How to escape sprintf (to compare against an uninterpolated value)

Hi all, I'm on Elastic 7.10.2, and I noticed a problem with my processing. Some incoming data has tried to set a field using a sprintf string, but the sprintf expression did not result in a replacement, so I'm left with a field that contains an uninterpolated string. This is resulting in Elasticsearch complaining because there is no pipeline with a name of (literally) %{[@metadata][pipeline]}

(I should point out that this is not a standard Elastic deployment, so please just take it as given that normally there would normally be a [@metadata][pipeline], but some beats (in this case Journalbeat) doesn't set one, which exposed an issue from earlier in my processing.

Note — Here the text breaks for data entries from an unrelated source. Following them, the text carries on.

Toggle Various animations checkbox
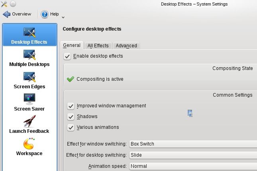The width and height of the screenshot is (257, 171). pyautogui.click(x=71, y=128)
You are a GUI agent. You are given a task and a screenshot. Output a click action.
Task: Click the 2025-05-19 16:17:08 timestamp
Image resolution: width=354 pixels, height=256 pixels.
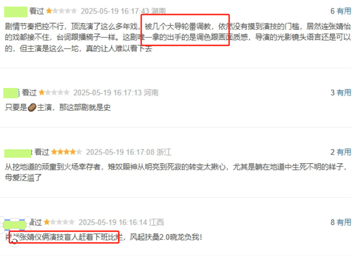pyautogui.click(x=120, y=152)
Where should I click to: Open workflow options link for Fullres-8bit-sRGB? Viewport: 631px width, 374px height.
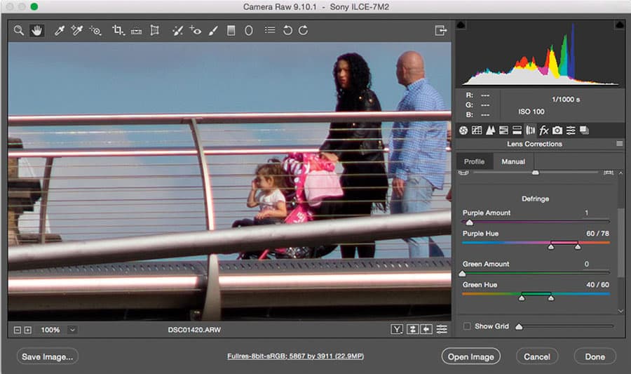pyautogui.click(x=295, y=356)
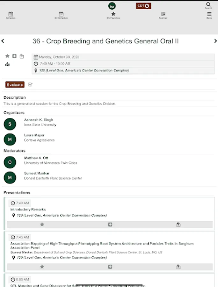Star the Introductory Remarks presentation
Screen dimensions: 218x287
[42, 224]
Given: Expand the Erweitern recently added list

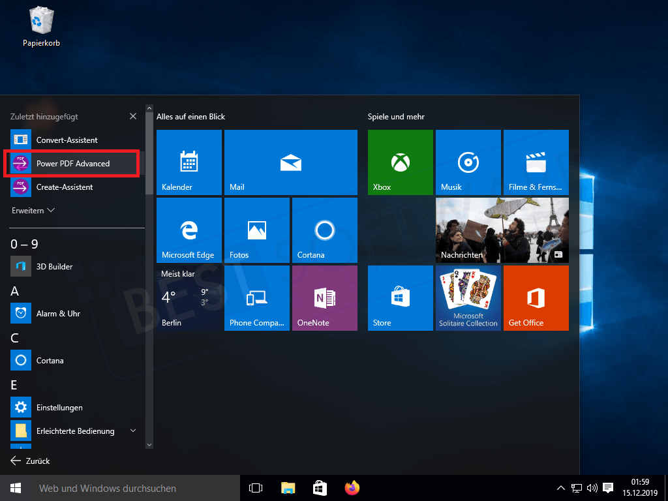Looking at the screenshot, I should pyautogui.click(x=33, y=211).
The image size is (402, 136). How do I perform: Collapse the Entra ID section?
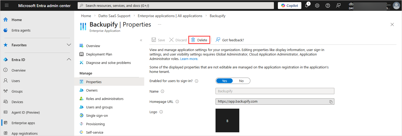coord(69,60)
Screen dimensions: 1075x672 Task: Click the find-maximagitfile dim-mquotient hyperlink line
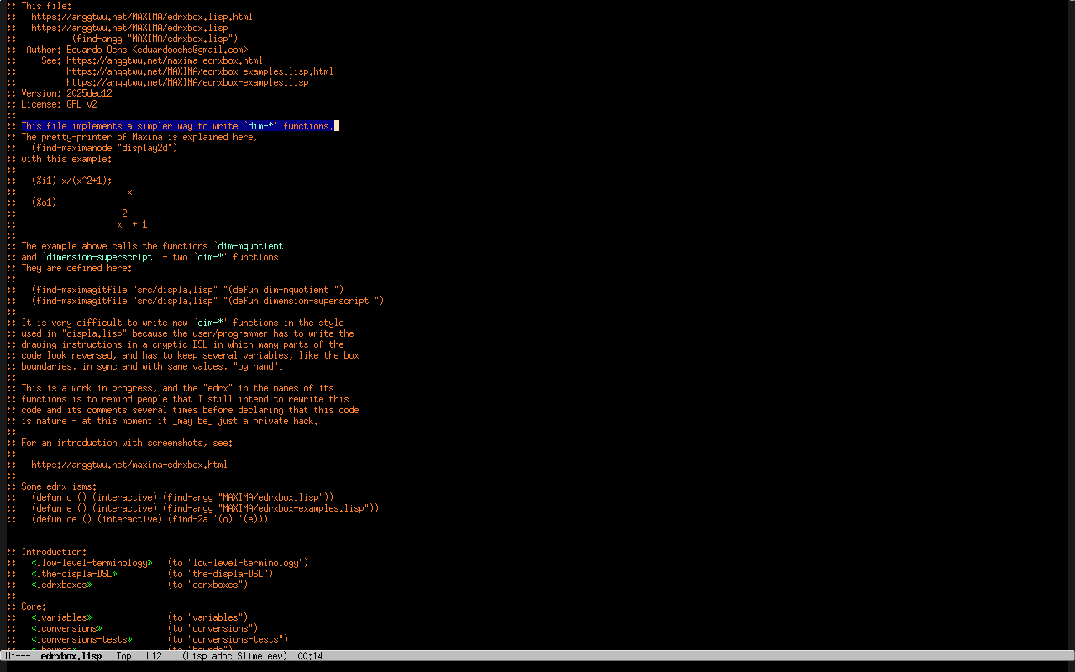pyautogui.click(x=187, y=290)
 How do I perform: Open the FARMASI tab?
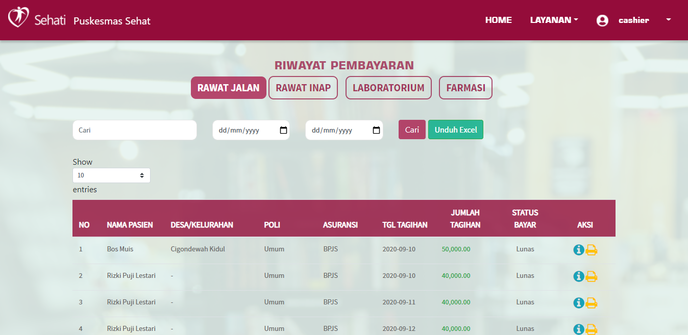(465, 88)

I'm trying to create a filter to clean up such cases, but to do that I need to compare something with ${[@metadata][pipeline]} (there are some other examples too). Problem is, I can't seem to escape this so I get a literal sequence of '$' '{' ...

I'm going to fix this properly in my upstream processing, but it seems like something that would useful to know how to do.

Any clues?

Things I've tried:

  • \%
  • %%
  • single quotes

None appear to have worked, and I do have config.support_escapes set to true.

I do have a regular expression of =~ /^%/ that works, but I don't think =~ /%{/ worked. Would be nice to have something faster than a regex for such a simple thing.

Cheers,
Cameron

I cannot test it right now, but I think a prune filter should be able to do this. The default value of blacklist_names is to remove failed sprintf references. It should be simple to do the same for blacklist_values,

I knew there was a reason I like prunes, thanks!

This topic was automatically closed 28 days after the last reply. New replies are no longer allowed.